What to produce:
Report back every line in the data that includes the string "agent".

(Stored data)
######
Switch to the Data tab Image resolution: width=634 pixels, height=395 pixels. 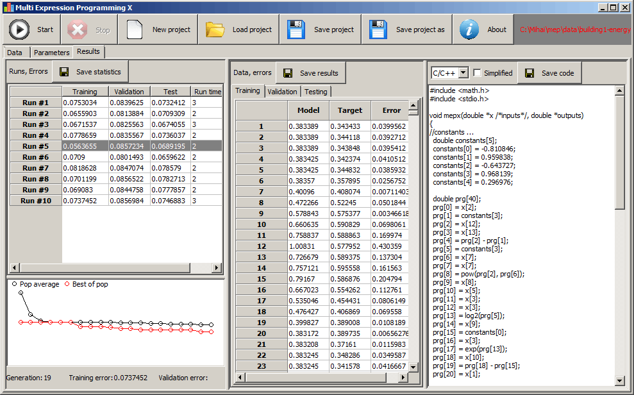[15, 53]
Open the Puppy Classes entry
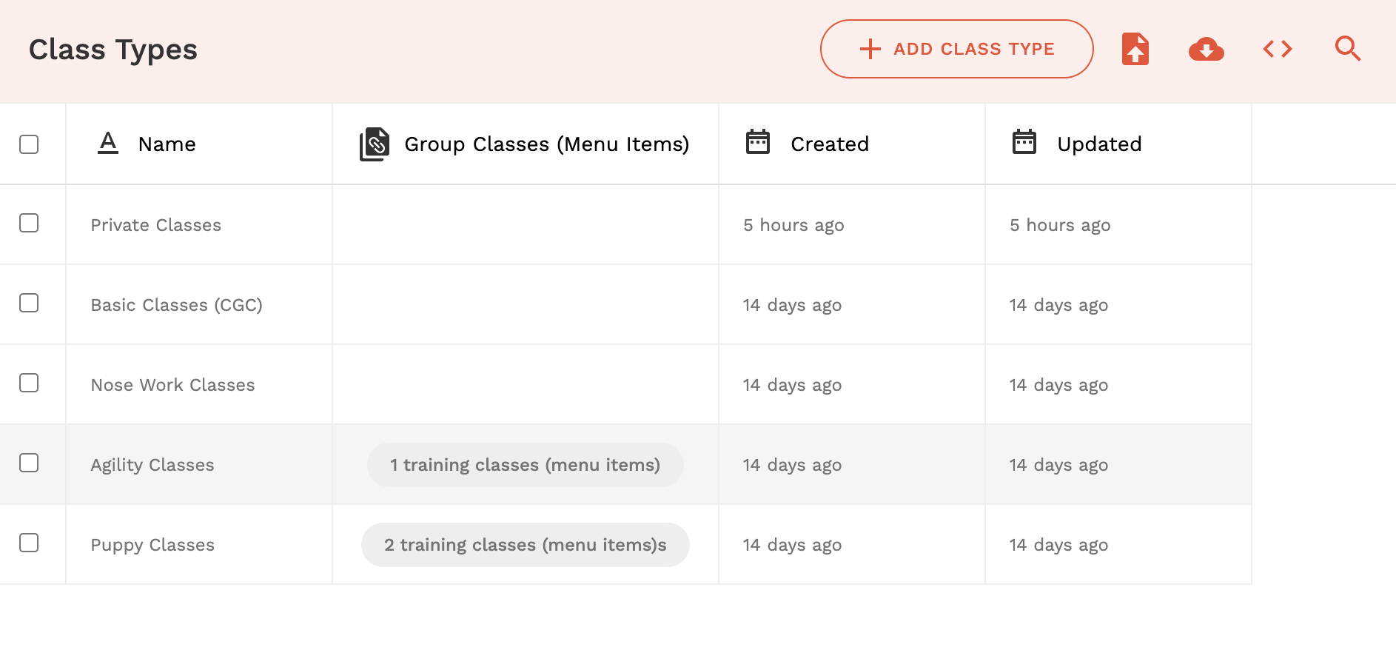Screen dimensions: 1396x647 point(152,545)
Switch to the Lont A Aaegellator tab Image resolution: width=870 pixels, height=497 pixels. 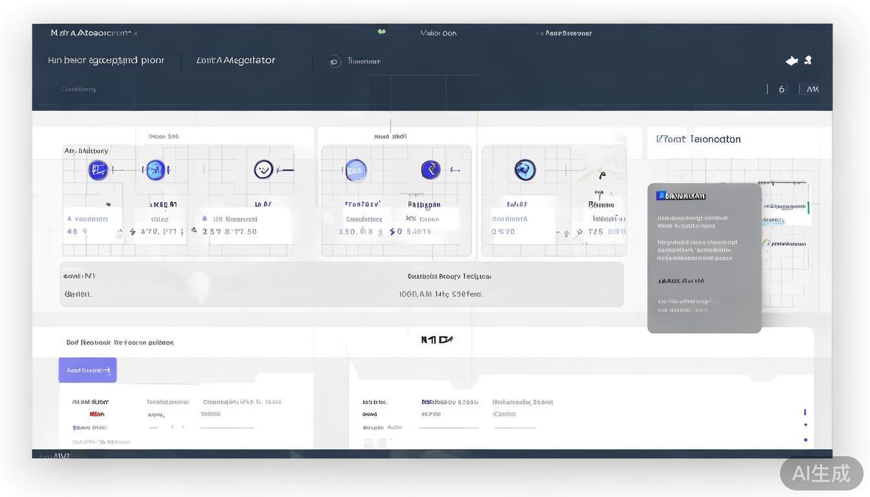pos(236,59)
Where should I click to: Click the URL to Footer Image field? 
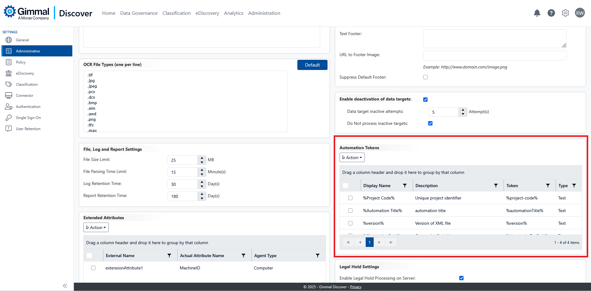495,55
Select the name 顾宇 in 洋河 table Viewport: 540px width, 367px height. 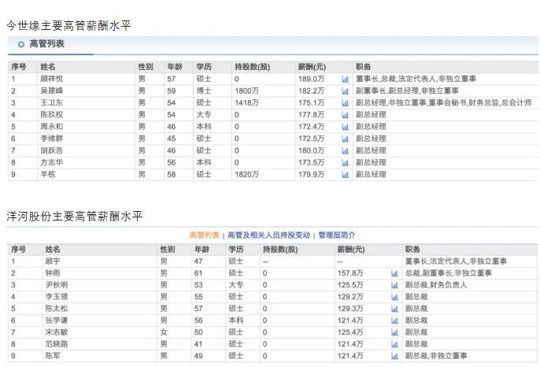tap(53, 261)
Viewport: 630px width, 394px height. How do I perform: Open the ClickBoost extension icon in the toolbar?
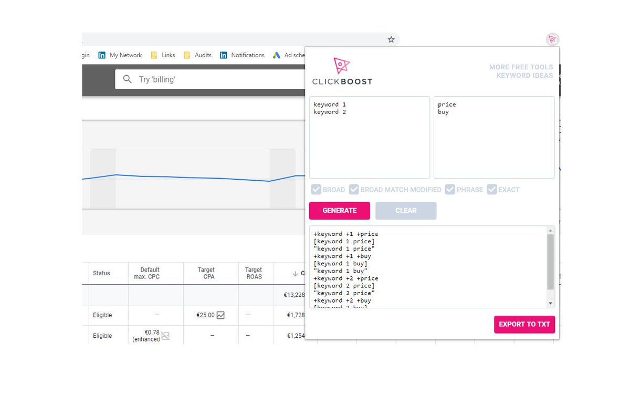[552, 39]
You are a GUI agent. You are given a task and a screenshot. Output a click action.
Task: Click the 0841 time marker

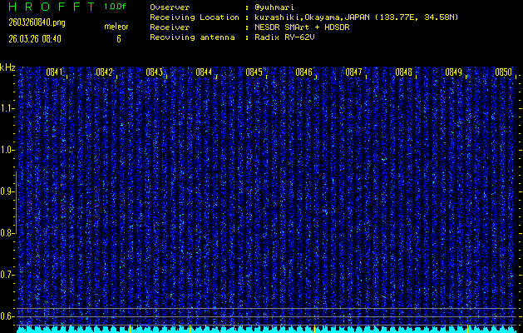coord(55,72)
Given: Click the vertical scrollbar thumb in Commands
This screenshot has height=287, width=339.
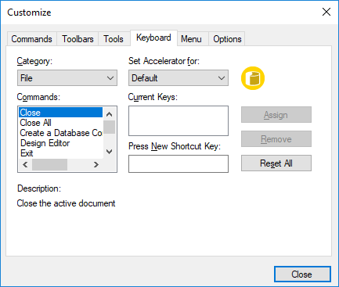Looking at the screenshot, I should click(110, 127).
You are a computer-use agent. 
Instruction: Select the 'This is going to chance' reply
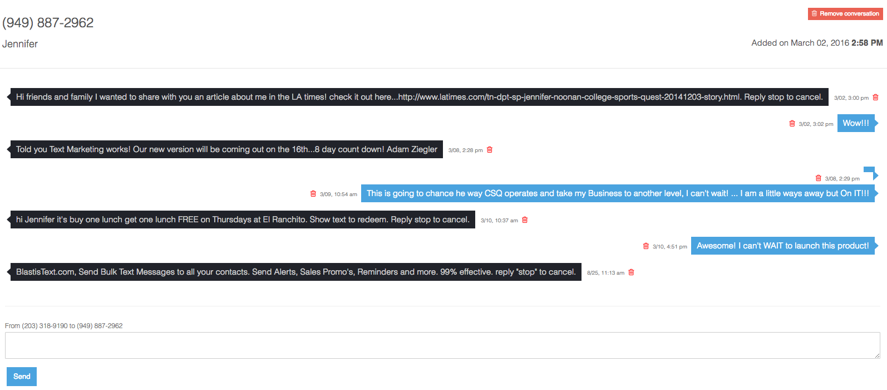tap(618, 193)
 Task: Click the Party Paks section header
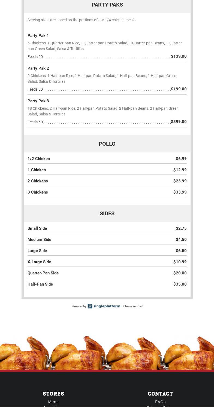pos(107,5)
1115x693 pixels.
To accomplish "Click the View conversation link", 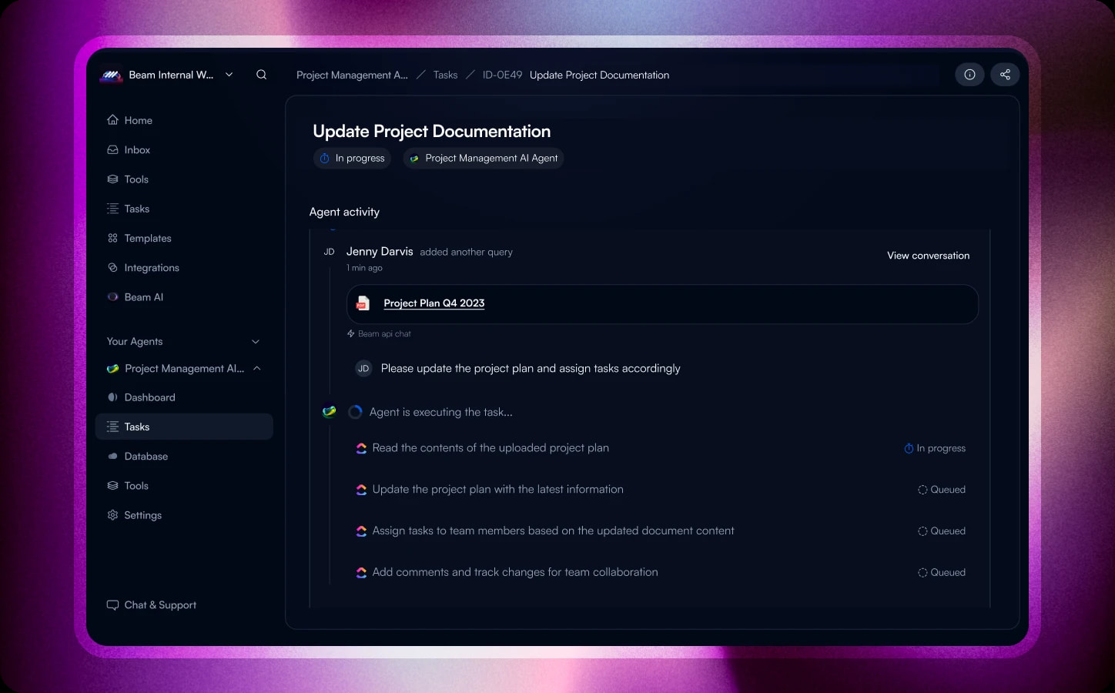I will (x=928, y=255).
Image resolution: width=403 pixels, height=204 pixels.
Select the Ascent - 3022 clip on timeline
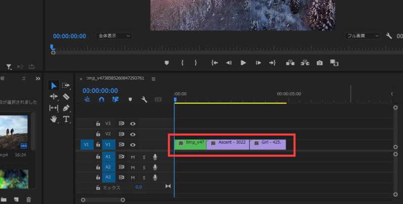click(228, 144)
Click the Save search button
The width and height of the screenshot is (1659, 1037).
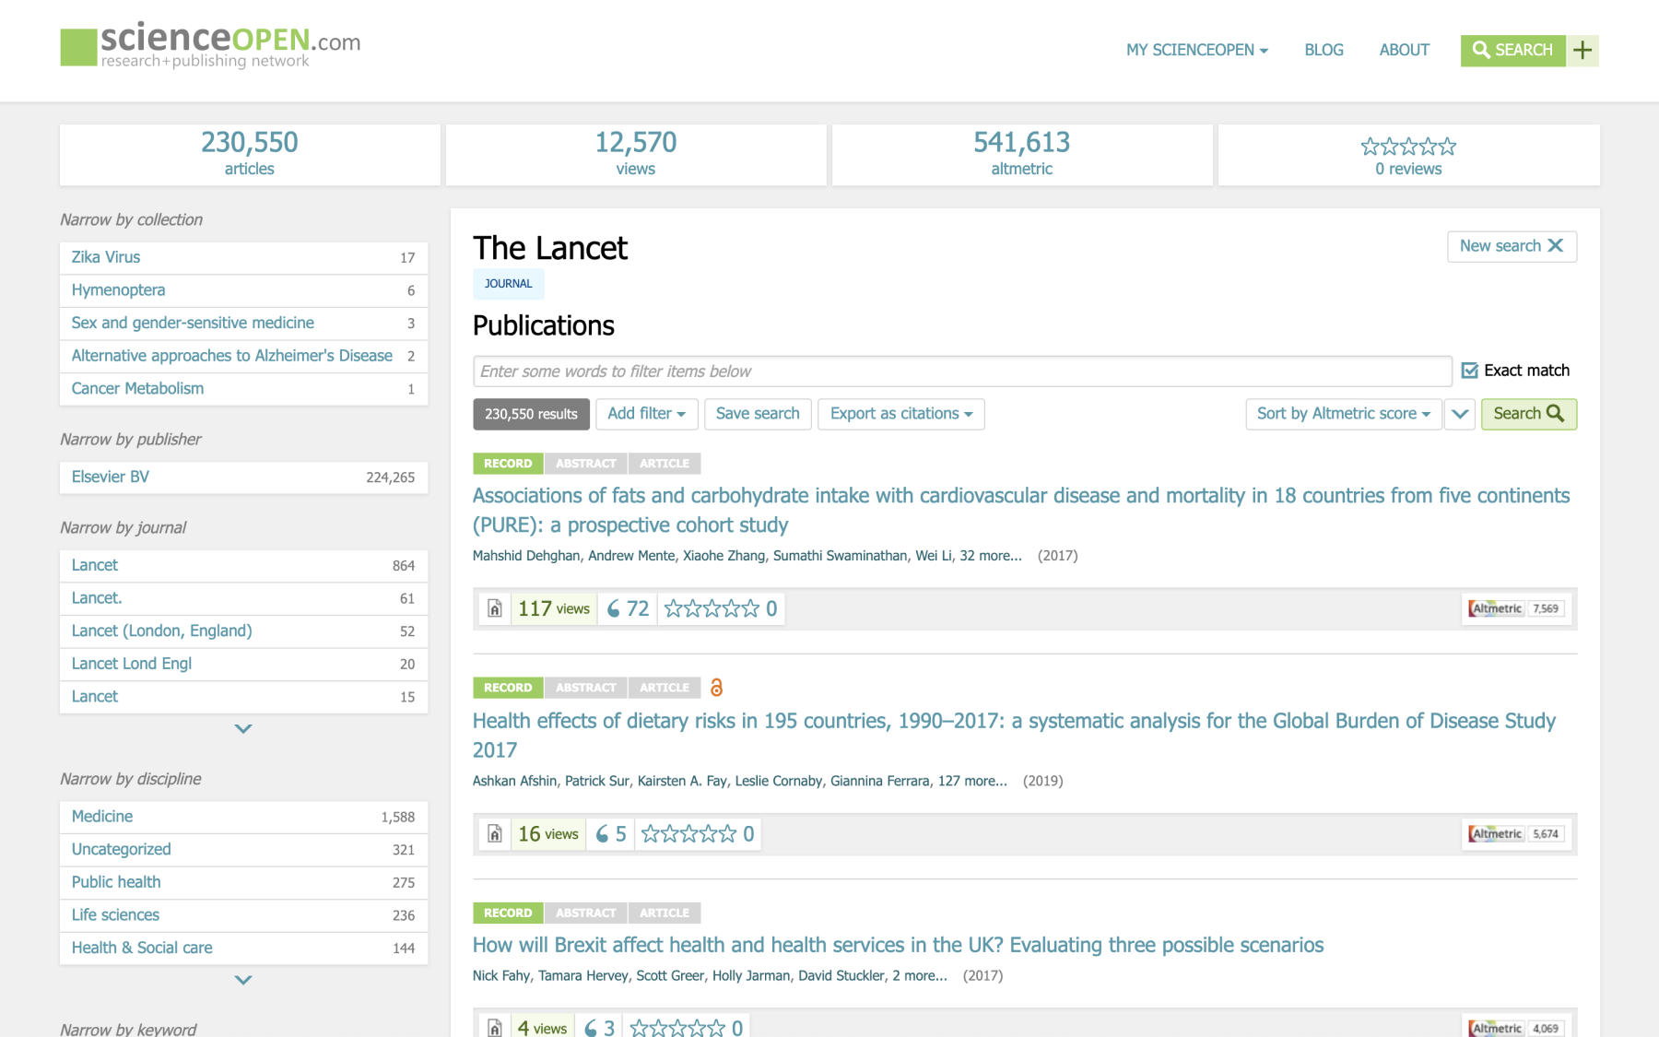(x=758, y=414)
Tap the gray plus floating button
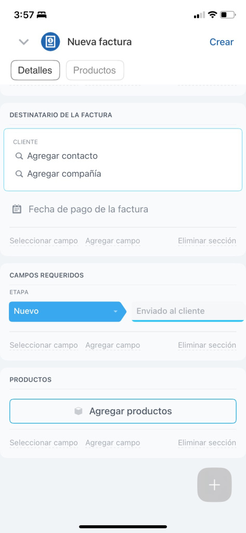The height and width of the screenshot is (533, 246). [214, 485]
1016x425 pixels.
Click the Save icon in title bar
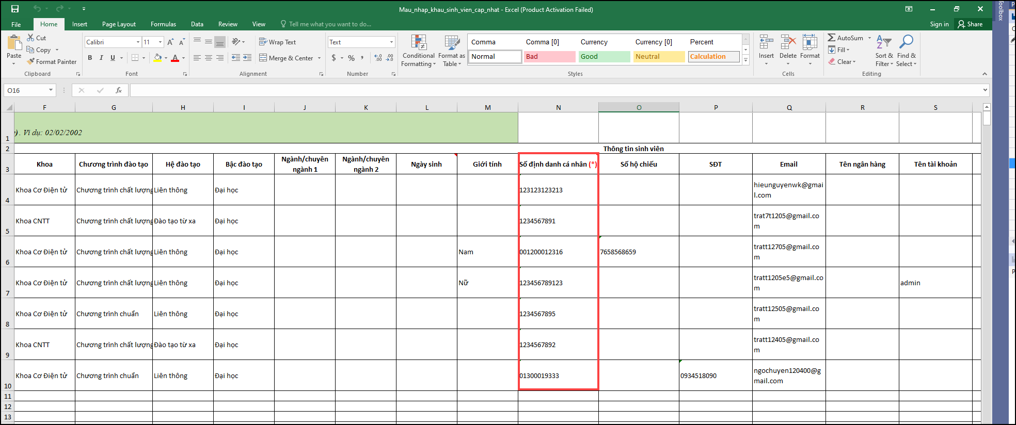(15, 9)
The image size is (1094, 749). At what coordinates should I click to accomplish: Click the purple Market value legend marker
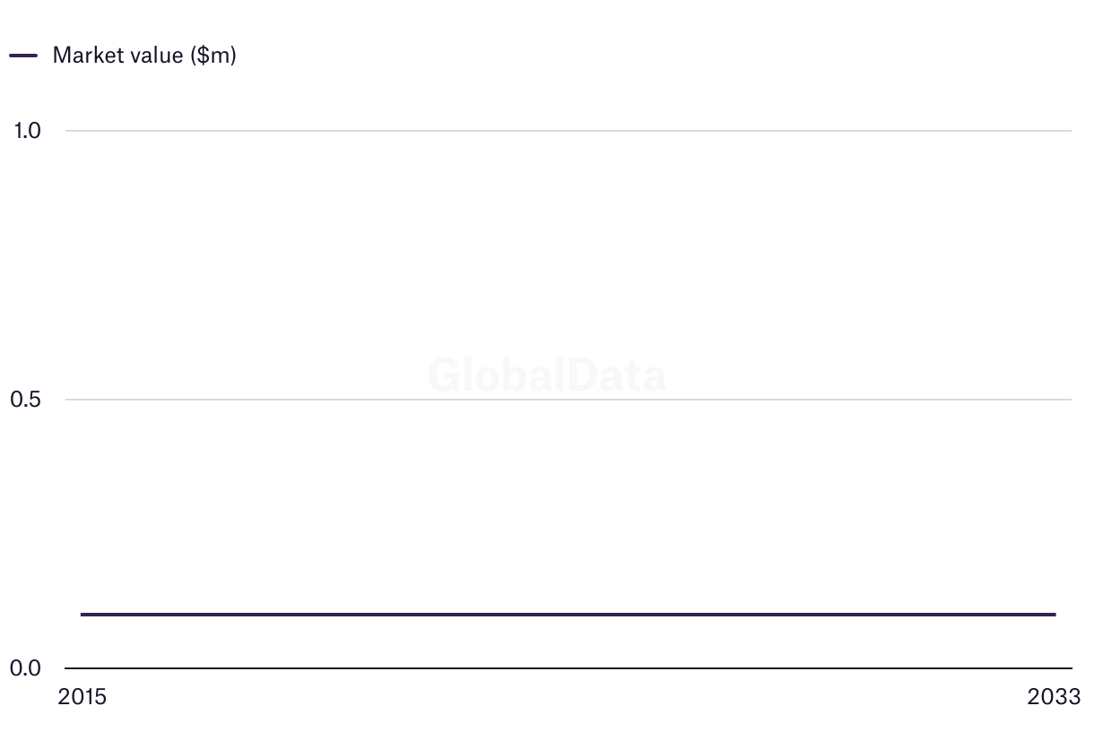pos(23,56)
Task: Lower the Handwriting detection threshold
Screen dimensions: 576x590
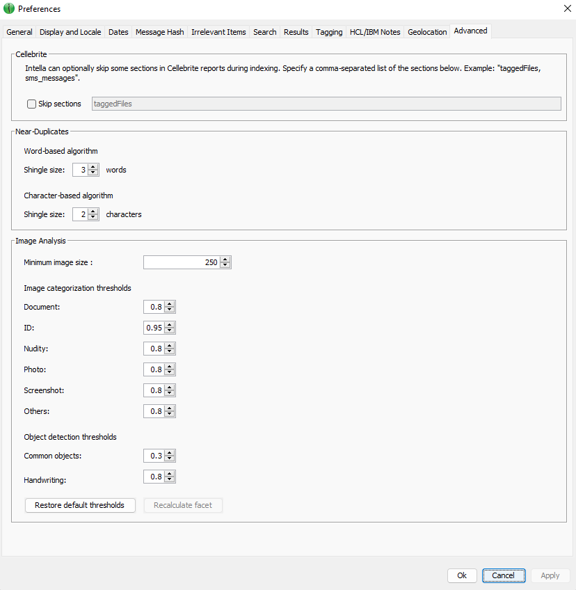Action: (170, 479)
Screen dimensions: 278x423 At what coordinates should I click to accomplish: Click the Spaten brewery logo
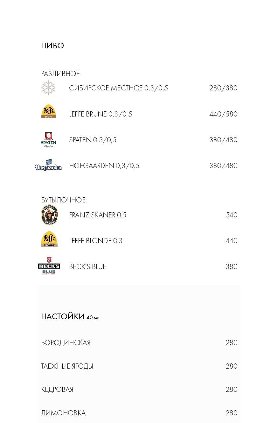click(48, 139)

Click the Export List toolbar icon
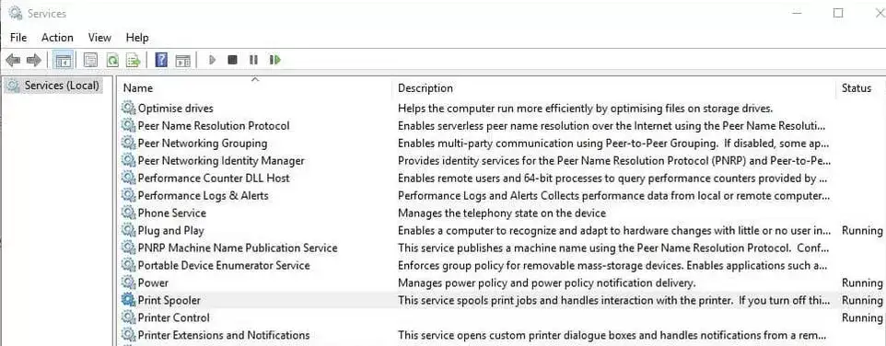134,60
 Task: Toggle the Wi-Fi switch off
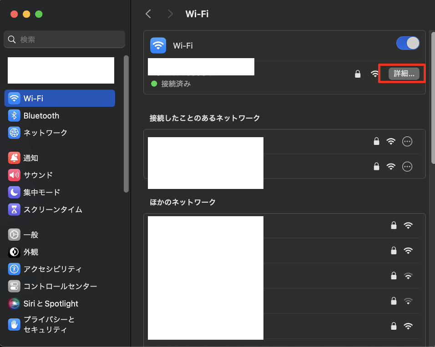tap(408, 43)
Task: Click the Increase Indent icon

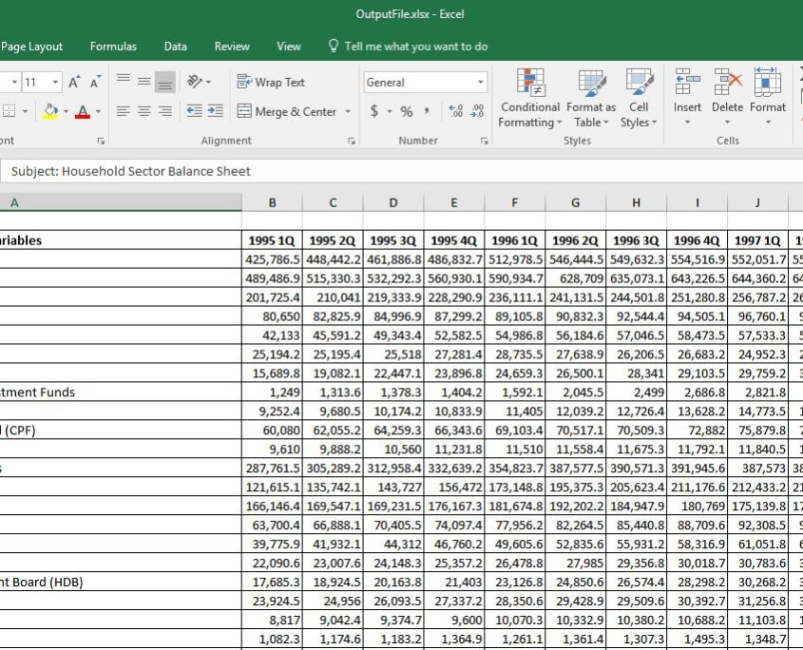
######
Response below:
You are a GUI agent. You are given a task and a screenshot. Output a click action.
You are a computer-use agent. 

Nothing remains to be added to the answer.